TEXT SECTION:
<<<<
My personal favorite is Debian. I'm the IT director at my job, and 90% of our machines, including end user workstations, are running some form of Linux.
One really nice thing is that most stuff is saved somewhere in your home directory. You can switch between all sorts of distros, and if you install the same software, browser, email client, etc. most of your stuff will automatically be there and work out of the box.
Wayland is a Display Server Protocol, meaning it is a specification of how a program wanting to display something like a window communicates with another program, the display server, which handles drawing to the screen.
It matters because it vastly simplifies and modernizes display server infrastructure.
X is huge, with many parts from the 80s and 90s that were simply not needed today, creating a fully compliant X Server with all extensions was pretty much impossible, which is the reason pretty much only X.org existed as a full implementation.
Some benefits for users are no screen tearing, VRR and support for more complicated setups like having multiple monitors all with a different refresh rate, which was a pain in the ass on X but is no problem on wayland.
X is going to die, especially with the fact that frredesktop and the two big DEs, GNOME and KDE are working on it. Some distros come with wayland by default already.
Explained by someone that doesn’t know the technical side super well.
1: It’s a new protocol for displaying. The main difference from X11, as I understand it, is a simplification of the stack. Eliminating the need for a display server, or merging the display server and compositor.
>>>>
BRIEF 1: In the passage on Linux and Wayland, rewrite everything from "It matters because" down to "side super well.", putting "several displays" in place of "multiple monitors".
BRIEF 2:
Answer these questions from the passage on Linux and Wayland:
(a) Which distro does the writer name as a personal favorite?
(b) What share of the machines at the writer's job run some form of Linux?
(c) Which two big DEs are named as working on Wayland?
BRIEF 3: Continue the passage on Linux and Wayland from its final sentence.

SOURCE DATA:
<<<<
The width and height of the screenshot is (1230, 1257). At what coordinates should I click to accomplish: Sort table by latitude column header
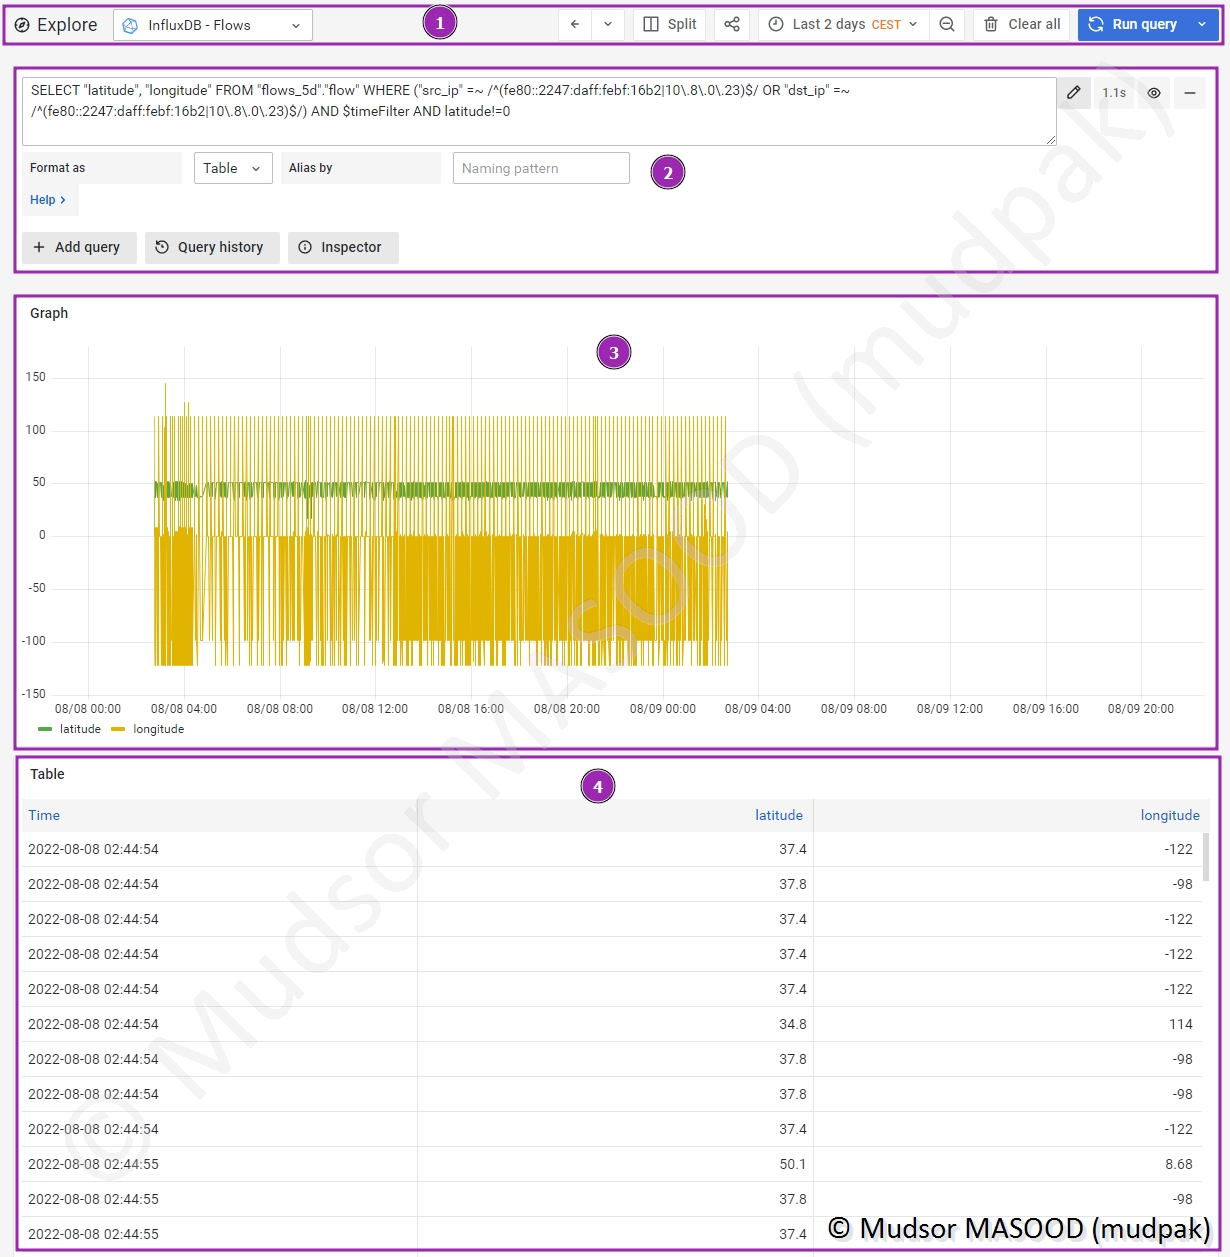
>>>>
<<<<
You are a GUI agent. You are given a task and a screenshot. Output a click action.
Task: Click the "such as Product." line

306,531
>>>>
FINAL ANSWER 1:
It matters because it vastly simplifies and modernizes display server infrastructure.
X is huge, with many parts from the 80s and 90s that were simply not needed today, creating a fully compliant X Server with all extensions was pretty much impossible, which is the reason pretty much only X.org existed as a full implementation.
Some benefits for users are no screen tearing, VRR and support for more complicated setups like having several displays all with a different refresh rate, which was a pain in the ass on X but is no problem on wayland.
X is going to die, especially with the fact that frredesktop and the two big DEs, GNOME and KDE are working on it. Some distros come with wayland by default already.
Explained by someone that doesn’t know the technical side super well.

FINAL ANSWER 2:
(a) Debian
(b) 90%
(c) GNOME and KDE

FINAL ANSWER 3:
2: Some things impossible (or difficult) with X11 are much better supported in Wayland. Their not necessarily available, as the Wayland protocol is quite generic and needs additional protocols for further negotiation. Examples are fractional scaling & multiple displays with differing refresh rates.
Security is also improved. X11 did not make some security considerations (as it is quite old, maybe justifiably so). In X11 it’s possible for any application to “look” at the entire display. In Wayland they receive a specific section that they can draw into and use. (This has the side-effect of complicating stuff like redshifting the screen at night, but in my experience that has fully caught up).
3: If you’re interested, are in desktop application development (but I have no experience in that regard) or have a specific need for Wayland.
4: I think X won’t die for a long long time if “ever”. I’m not super familiar with desktop app development, but I don’t think it requires more work to keep supporting X.
On the other hand, most of the complaints about Wayland I’ve heard were ultimately about support. At some point, when you’re a normal user, the distro maintainer should be able to decide to move to Wayland without you noticing, apart from the blurriness being gone with fractional scaling.
I’m not super familiar with desktop app development, but I don’t think it requires more work to keep supporting X.
It doesn’t depend that much on desktop application developers, but on GUI toolkit developers. It does need more work for GTK and Qt devs to support both. But the outcome will likely depend not that much on ammount of work as on “political” decisions. RedHat are now somewhat actively forcing Wayland in their distros. They also have their impact on GNOME, so it’s not impossible that due RedHat’s decision GNOME and then GTK (that is now developed mostly by GNOME developers, despite being GIMP Toolkit initially) will ditch X “just because”.
End user Application developers usually don’t deal much with Wayland or X — they just use toolkits (GTK or Qt for the majority), and toolkits do all the under the hoof work for them.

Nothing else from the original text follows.